Curated by Jonathan Anderson and Richard Ingleby
Winifred Nicholson
Kate and Jake, Isle of Wight, 1932
Courtesy Bristol Museums, Galleries and Archives. © Trustees of Winifred Nicholson
Andrew Cranston
Melons and heads, 2017
Photograph John McKenzie.
Image courtesy of the artist and Ingleby Gallery.
The Pier Arts Centre, Stromness: 21 June-13 September 2025
The Holburne Museum, Bath: 3 October 2025-11 January 2026
Dreams of the Everyday, is a new exhibition which brings together the paintings of Winifred Nicholson (1893–1981) and Andrew Cranston (b. 1969, Hawick, UK). Dreams of the Everyday is curated by the designer and collector Jonathan Anderson, in collaboration with Andrew Cranston and the gallerist Richard Ingleby.

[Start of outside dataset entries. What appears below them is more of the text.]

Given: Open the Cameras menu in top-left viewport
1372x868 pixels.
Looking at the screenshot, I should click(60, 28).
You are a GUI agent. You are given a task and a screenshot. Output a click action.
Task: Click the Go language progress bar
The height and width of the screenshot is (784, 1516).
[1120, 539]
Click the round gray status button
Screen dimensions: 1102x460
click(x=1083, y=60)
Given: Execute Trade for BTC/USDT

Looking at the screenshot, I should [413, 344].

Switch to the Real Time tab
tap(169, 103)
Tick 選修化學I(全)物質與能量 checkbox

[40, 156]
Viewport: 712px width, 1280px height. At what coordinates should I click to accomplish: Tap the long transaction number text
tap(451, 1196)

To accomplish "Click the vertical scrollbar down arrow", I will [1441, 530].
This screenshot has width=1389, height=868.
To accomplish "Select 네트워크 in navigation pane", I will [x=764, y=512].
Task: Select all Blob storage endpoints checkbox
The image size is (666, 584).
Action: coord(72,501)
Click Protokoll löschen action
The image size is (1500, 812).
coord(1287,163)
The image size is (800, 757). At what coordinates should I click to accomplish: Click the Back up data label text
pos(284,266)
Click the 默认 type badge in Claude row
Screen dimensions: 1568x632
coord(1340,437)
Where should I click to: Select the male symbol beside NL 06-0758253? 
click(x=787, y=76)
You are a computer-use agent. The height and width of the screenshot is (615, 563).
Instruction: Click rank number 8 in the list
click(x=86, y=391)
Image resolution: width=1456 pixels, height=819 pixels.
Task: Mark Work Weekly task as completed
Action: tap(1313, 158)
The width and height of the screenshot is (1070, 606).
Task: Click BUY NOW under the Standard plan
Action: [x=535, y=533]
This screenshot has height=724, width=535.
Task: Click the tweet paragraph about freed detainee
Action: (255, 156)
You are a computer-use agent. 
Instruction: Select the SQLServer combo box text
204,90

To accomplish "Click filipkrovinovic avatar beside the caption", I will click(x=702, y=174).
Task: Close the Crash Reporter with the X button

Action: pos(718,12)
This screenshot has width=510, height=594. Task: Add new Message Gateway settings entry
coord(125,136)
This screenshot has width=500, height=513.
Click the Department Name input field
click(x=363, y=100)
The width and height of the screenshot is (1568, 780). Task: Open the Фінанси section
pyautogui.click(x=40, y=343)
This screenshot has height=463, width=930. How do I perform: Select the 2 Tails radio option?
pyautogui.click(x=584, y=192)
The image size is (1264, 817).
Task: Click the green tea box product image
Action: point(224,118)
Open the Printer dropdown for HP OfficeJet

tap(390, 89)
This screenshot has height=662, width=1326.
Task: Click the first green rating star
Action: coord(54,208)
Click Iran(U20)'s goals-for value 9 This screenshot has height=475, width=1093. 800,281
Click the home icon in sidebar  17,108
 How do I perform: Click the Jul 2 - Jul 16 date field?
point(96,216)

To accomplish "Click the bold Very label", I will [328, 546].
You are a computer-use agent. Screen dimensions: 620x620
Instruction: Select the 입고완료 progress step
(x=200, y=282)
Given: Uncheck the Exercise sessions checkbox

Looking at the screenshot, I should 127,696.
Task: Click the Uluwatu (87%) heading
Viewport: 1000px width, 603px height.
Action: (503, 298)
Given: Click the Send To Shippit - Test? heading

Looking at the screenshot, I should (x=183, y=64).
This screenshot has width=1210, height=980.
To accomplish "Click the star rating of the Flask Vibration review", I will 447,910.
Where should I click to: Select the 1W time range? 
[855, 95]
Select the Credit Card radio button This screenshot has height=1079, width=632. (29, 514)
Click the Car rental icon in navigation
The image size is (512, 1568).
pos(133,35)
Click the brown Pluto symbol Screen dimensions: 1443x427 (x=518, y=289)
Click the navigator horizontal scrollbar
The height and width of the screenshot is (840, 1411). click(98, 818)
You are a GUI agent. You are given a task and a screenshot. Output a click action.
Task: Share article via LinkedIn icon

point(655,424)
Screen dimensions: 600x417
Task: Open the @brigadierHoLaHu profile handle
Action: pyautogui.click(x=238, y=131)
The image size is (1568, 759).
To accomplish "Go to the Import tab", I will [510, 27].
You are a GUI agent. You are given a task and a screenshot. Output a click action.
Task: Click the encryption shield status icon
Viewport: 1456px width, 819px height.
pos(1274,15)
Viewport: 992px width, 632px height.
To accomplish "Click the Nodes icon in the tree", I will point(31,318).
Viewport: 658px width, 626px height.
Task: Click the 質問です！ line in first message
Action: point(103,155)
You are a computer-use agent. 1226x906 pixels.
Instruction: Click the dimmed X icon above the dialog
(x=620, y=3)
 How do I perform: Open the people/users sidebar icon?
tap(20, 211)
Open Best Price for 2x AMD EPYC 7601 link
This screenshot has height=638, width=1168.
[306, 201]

The exhibition explores the connections and contrasts in paintings by Nicholson and Cranston, many of which share a delight in ordinary, often domestic, realities – drawing on daily-life, memory and imagination, and incorporating figures, interiors and glimpses of nature. Both artists’ practices are at once rooted in the real world, while going beyond conventionality and the commonplace to evoke a sense of non-physical, sometimes mystical, and occasionally visionary, realities.
The two painters, though distanced by time and place, are connected by their commitment to a kind of painting that values intimacy over showmanship. The earliest and most recent works in the exhibition are separated by a century – and whilst Nicholson often travelled from her base at Bankshead in Cumbria to paint in Cornwall, Paris, Greece, and on the west coast of Scotland, Cranston, originally from Hawick, has resolutely remained living and working in Glasgow.
Despite such disparity in circumstances, and their distinctly different voices, their works sit well in each other’s company, and in juxtaposing their paintings, the exhibition seeks to reveal something new about both.